The reason the oil palm is so important from this point of view is that it only grows in very sensitive parts of the world where it competes with rainforest, and if you transplant an oil plant from the nursery into the plantation, you have to do that before it fruits. It isn’t until 10 years later that you realize there’s a problem – that it has fruit that won’t yield any oil because of this epigenetic change – and you’re sort of stuck, so the temptation is to burn down a bit more of the rainforest and plant a bunch more. Now for big palm oil companies, they can afford to not do that, but for a small holder, it’s a different matter altogether. This is a major problem in Malaysia and Indonesia, and so I’ve been very fortunate to work with the Malaysian government, with the MPOB – the Malaysian Palm Oil Board – and some biotech companies in the U.S. – and I should say in full disclosure that I’m a founder of one – for the last ten years to figure out what was going on.
OAD: What does “bad Karma” mean in this context?
A: We discovered that there was indeed a single transposon that’s responsible for this phenotype.

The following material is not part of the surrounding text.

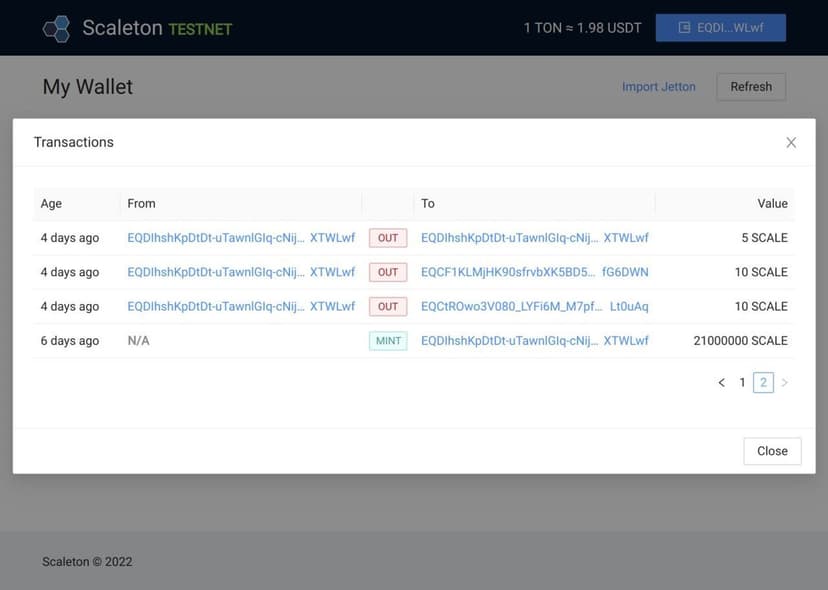Click the Age column header
This screenshot has height=590, width=828.
pyautogui.click(x=51, y=204)
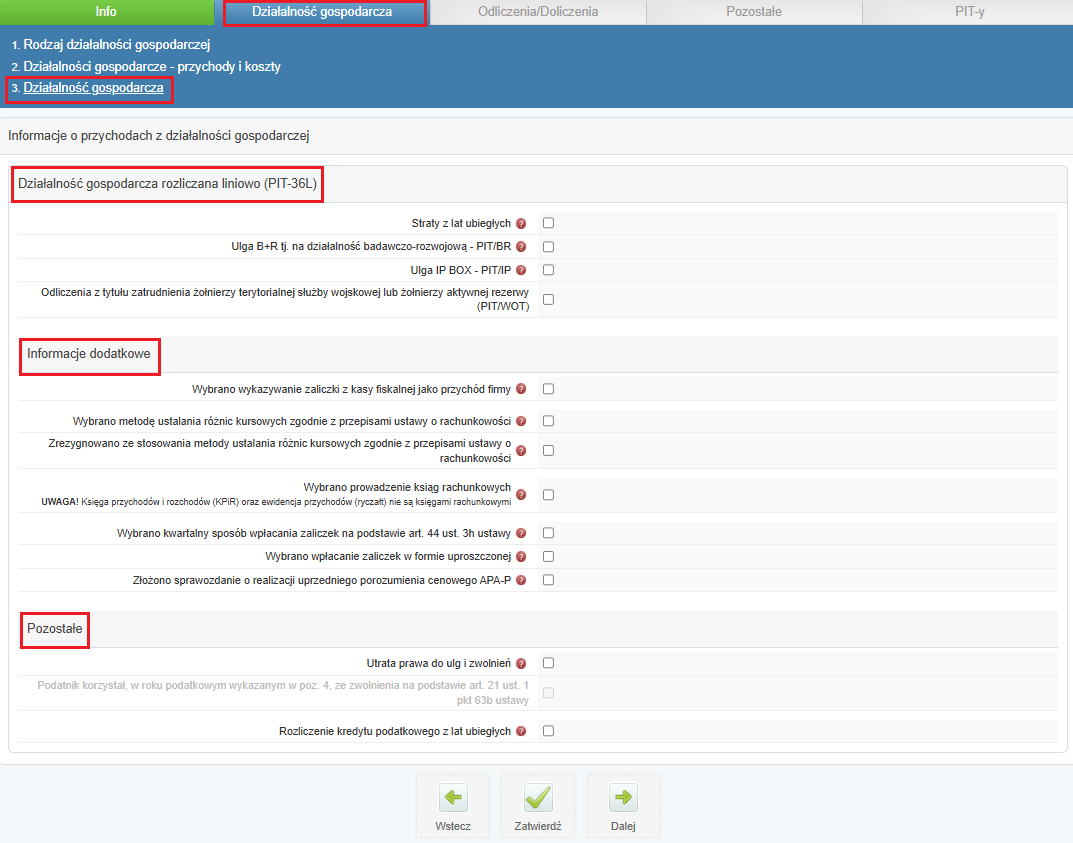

It’s in a gene that is very well known in other plants – and I should say if we hadn’t had all of that basic research in Arabidopsis [a flowering plant used as a model organism in plant biology], we would have no idea what this gene actually does. We were able to develop a very simple test that can predict the phenotype of palm trees that are cloned. The test is based on a transposon called “Karma”, so we call it “good karma” when it’s methylated and you have normal fruit, and “bad Karma” when it’s unmethylated and you have this horrible phenotype. It’s a nice story that goes from really basic principles in epigenetics in model systems to a real-world consequence.
OAD: You work in a field that has – like many others – evolved rapidly over the course of your career, due in no small part to significant technological advances over the last few decades. What is it like to work in your field now versus when you were a graduate student at Cambridge?
A: I’m sure everyone has stories like this, but I got my Ph.D. based on about 1.5 kilobases of DNA sequence, and it’s just amazing when you think about it. The idea of doing a whole genome wasn’t really seriously discussed until the 1990s, and now an individual graduate student or postdoc can easily knock off a genome. It’s amazing. Having the genome sequencing projects¬ has really changed how we do epigenetics and that’s been very exciting. We used to have to grind up a whole plant to get enough DNA to do anything, and now you can literally look at a single pollen grain and really get a good idea of what the epigenetic and genetic makeup of that pollen grain is.
But at the same time, it’s interesting that the same questions are still there and despite all of this fabulous technology, we don’t have a unified concept of what epigenetics really means. And I think that’s very exciting – that’s why we do it.